Constitution-making Delays Commission

Comment & Analysis
THE setting up of constitutional commissions, among them the Zimbabwe Media Commission (ZMC), has been delayed by the constitution-making process.

THE setting up of constitutional commissions, among them the Zimbabwe Media Commission (ZMC), has been delayed by the constitution-making process.

Tongai Matutu, the chairperson of the parliamentary select committee on the media, yesterday said MPs tasked to shortlist candidates for the ZMC were currently tied up with the constitutional process.

Other commissions are the Zimbabwe Electoral Commission, the Zimbabwe Anti-Corruption Commission and the Zimbabwe Human Rights Commission.

Matutu said since June 19 – the closing date of receiving applications from would-be commissioners – no progress has taken place in constituting the commission.

“There has been no progress since June 19 as we (legislators) are tied up with the constitution-making process,” Matutu told the Zimbabwe Independent. “There is no co-ordination, but we hope that after the first all-stakeholders’ conference, we will move in to shortlist candidates and invite them for interviews.”He said his committee wanted the ZMC to be in place by the end of August.

“The interviews will be transparent and will be held in public. The media and the public would be allowed to attend, but they will not ask questions. This is according to what was agreed by parliament’s Standing Rules and Orders Committee,” Matutu explained.

He declined to divulge names of the people who applied to be commissioners.

However, the Independent is reliably informed that among the applicants were chief executive officer of the defunct Media and Information Commission (MIC) Tafataona Mahoso, academics Claude Mararike and Vimbai Chivaura, and pastor Gift Mabaudi.

The ZMC should replace the MIC, which has been the state’s weapon of choice in its dealings with the media in the country.

The setting up of the ZMC was supposed to be the starting point in media reforms, which would culminate in the establishment of new newspapers, and independent radio and television stations.

In May Prime Minister Morgan Tsvangirai said both local and foreign journalists, as well as media houses had no legal obligation to apply for registration until the ZMC was constituted.

Tsvangirai said the 2008 amendments to the Access to Information and Protection of Privacy Act (Aippa) did away with the statutory MIC, which was responsible for the accreditation and licensing of journalists and media houses.

High Court judge, Justice Bharat Patel, last month issued a provisional order that MIC was now a legal nullity, a move being opposed by Media minister Webster Shamu and his permanent secretary George Charamba.

lMeanwhile, Harare provincial magistrate Moses Murendo is on July 21 expected to make a ruling in an application by Independent editor Vincent Kahiya and news editor Constantine Chimakure – facing charges of publishing or communicating falsehoods prejudicial to the state – to refer the matter to the Supreme Court.
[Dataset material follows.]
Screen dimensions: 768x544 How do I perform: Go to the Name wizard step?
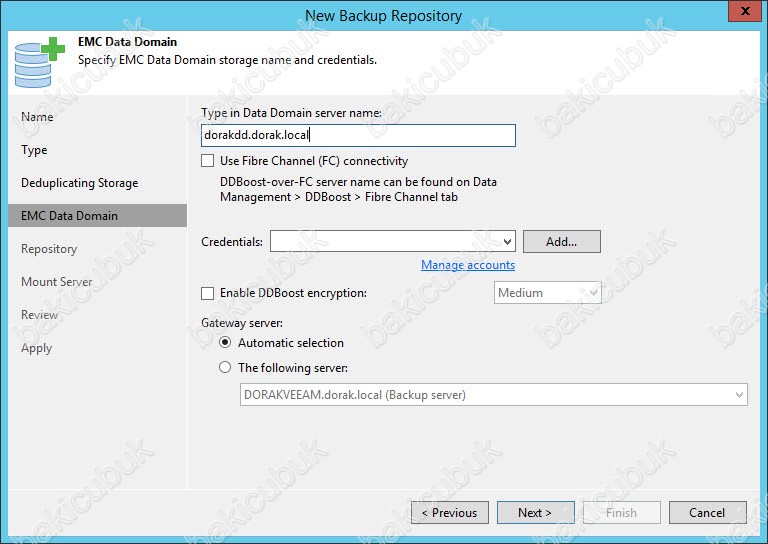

Kahiya, Chimakure and ZimInd publishers, represented by finance director Michael Curling, are challenging the constitutionality of the law they are being charged under.

Harare Area Public Prosecutor Jonathan Murombedzi yesterday told the court that the state had failed to give a response to the application made last month to the journalists’ lawyer Innocent Chagonda within the timeframe agreed.

Chagonda said he was served with the response on Tuesday when he had indicated that he needed at least a week to prepare a counter-response. He said he would furnish the court with the written response on July 14.The defence and state attorneys then agreed to remand the case to July 21 for a ruling on the journalists’ application.

In their application, the journalists are arguing that Section 31 of the Criminal Law (Codification and Reform) Act, which attracts a maximum of 20 years in prison, infringed Section 20 of the Constitution of Zimbabwe, which guarantees freedom of expression.

The scribes argued that it was important that the country’s highest court decides on the constitutionality of the provisions as it was a matter of public importance.

The law, they averred, was a hindrance to the practice of journalism and was not necessary in a democracy.

Charges against Kahiya, Chimakure and Zimind Publishers arose on May 8 when the news editor wrote an article headlined “CIO, police role in activists’ abduction revealed”, stating that notices of indictment for trial in the High Court of MDC-T activists allegedly abducted between October and December last year had revealed that the activists were either in the custody of the CIO or police during the period they were reported missing.